=== SUPPLIED RECORDS ===
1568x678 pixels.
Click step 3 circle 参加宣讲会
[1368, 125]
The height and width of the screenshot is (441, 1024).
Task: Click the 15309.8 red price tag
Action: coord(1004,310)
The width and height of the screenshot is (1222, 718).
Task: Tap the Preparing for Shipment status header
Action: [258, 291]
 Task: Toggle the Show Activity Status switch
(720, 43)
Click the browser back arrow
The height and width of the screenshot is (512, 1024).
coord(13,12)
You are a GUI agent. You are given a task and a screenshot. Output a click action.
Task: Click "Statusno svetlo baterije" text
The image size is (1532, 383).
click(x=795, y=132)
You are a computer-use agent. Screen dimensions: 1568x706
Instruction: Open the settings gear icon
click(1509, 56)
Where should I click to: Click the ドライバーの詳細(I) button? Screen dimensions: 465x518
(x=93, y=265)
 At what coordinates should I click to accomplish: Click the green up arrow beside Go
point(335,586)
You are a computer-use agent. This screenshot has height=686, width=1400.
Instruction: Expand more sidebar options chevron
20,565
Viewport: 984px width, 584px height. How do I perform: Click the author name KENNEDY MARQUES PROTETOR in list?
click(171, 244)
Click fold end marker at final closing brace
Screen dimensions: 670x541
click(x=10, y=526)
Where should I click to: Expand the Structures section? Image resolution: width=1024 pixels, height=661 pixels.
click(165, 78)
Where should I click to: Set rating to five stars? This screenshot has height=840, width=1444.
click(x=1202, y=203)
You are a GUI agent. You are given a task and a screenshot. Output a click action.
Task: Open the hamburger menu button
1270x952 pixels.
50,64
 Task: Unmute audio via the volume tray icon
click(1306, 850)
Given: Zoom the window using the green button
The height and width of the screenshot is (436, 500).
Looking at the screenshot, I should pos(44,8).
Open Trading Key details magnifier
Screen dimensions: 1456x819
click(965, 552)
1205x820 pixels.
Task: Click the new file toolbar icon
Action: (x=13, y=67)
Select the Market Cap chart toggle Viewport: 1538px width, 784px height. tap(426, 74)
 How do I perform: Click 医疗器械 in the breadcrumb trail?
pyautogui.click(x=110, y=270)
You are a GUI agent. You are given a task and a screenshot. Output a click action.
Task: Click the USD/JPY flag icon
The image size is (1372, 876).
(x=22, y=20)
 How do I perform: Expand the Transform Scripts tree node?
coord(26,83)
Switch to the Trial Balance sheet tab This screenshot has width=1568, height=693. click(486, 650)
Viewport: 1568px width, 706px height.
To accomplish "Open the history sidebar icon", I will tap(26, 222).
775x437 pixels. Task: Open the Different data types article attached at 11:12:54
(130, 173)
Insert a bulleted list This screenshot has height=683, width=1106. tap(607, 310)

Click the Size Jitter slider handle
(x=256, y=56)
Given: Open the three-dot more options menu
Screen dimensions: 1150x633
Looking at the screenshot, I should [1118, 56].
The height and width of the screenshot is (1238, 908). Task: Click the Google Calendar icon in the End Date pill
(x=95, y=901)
===
**WHAT THE TASK REQUIRES**
Task for the records above: copy every line in which the word "computer" occurs.

**RESULT OF THIS TASK**
You are a computer-use agent. Screen dimensions: 1568x706
You are a computer-use agent. This screenshot has height=686, width=1400.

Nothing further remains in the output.